Historical Fiction, Reviews, Woman's Fiction

Review: Tidelands (Fairmile #1)

Tidelands (Fairmile #1)Tidelands by Philippa Gregory

My rating: 3.25 of 5 stars

“Whether it’s a sin against God or not. Whatever you could say it would be […] and offense to me […] It would be a deep offense to me, against myself.”

“It doesn’t matter – “

“It matters to me.  I matter:  in this, I matter”

That quote from the most heartrending passage in Philippa Gregory’s latest novel, Tidelands sums up the feelings the novel provoked in me perfectly.

Sometimes you know right away that a book isn’t going to be a quick read. Such was the case with this story of Alinor, the abandoned wife of a fisherman who uses her skills and knowledge to raise her two children in an unforgiving land and an even more unforgiving society during the English Civil Wars.

The story is set during the last months of the reign of Charles I of England and James’s part in the tale is driven by his loyalty to the crown.

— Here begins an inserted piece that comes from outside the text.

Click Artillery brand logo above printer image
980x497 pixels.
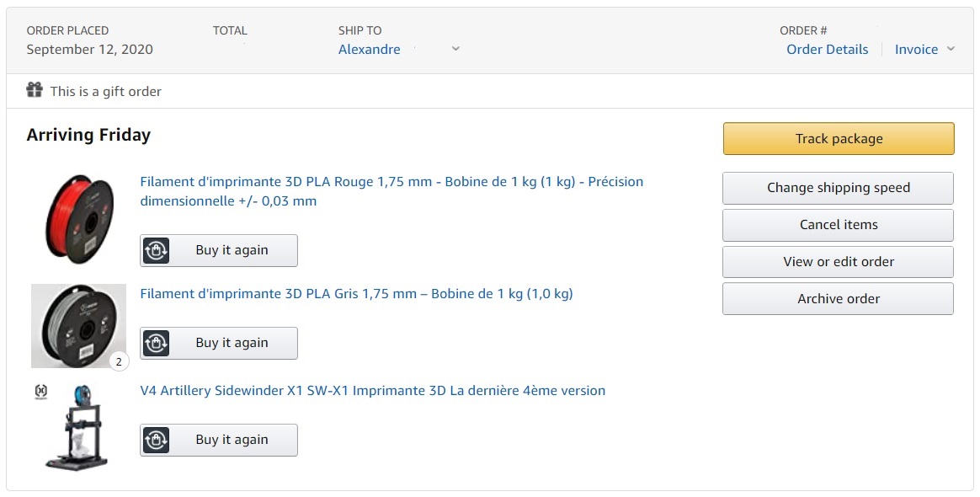click(x=40, y=392)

While James’s service to Charles serves as the vehicle to his meeting Alinor and the change represented by Charles’s ultimate fate is a symbol of the changes great and small it will take to change Alinor’s lot and the lot of women and the poor throughout history, the choice to set the story at this particular moment in history is not key to the true heart of the story.

Though much of the novel reads like a romance between impoverished Puritan Alinor and wealthy Catholic priest James, it is truly an exploration of women’s lives in a time when they had none. Part of why Tidelands was such a slow read for me was that I often couldn’t bear to read too much in one sitting because the appalling treatment of the women made me so angry that I had to put the book down. When I read historical fiction (or classic literature) I, like so many readers, imagine if I could live in the time or place in which the story is set. In reading Tidelands I quickly learned that England in the mid 17th century was not for me. The treatment of women as nonentities in the realms of politics, the home, the community, and the church while being thought of as the source of so many troubles was just heartbreaking to me. And it wasn’t just the Puritans with their storied intolerance of independent, intelligent women. My strong feelings while reading Alinor’s story just went to show me how far we’ve come in the ensuing 400 years but they also highlighted how much further we have to go before women worldwide are truly considered equal. We can pass all the laws we want but it is the mentality of inferiority that must change. And it isn’t just the men with this mentality. When Alinor’s daughter, Alys points out to her mother how she defers to men and to anyone better off than she (which is pretty much everyone!) even though she has more knowledge and experience than most of them, I realized that we still see women doing this every day. Sorry to sound preachy but this book brought up such strong feelings in me.

Alinor may have been a strong, independent (by the standards of the time) heroine but, for me, the true hero of the story is her daughter Alys who sidesteps the societal strictures throughout the story then barrels right through them at the end. It was only Alys and this ending that made me happy to learn that Tidelands is just the first in a series that will follow generations of Alinor’s family and gives my review the little extra quarter star.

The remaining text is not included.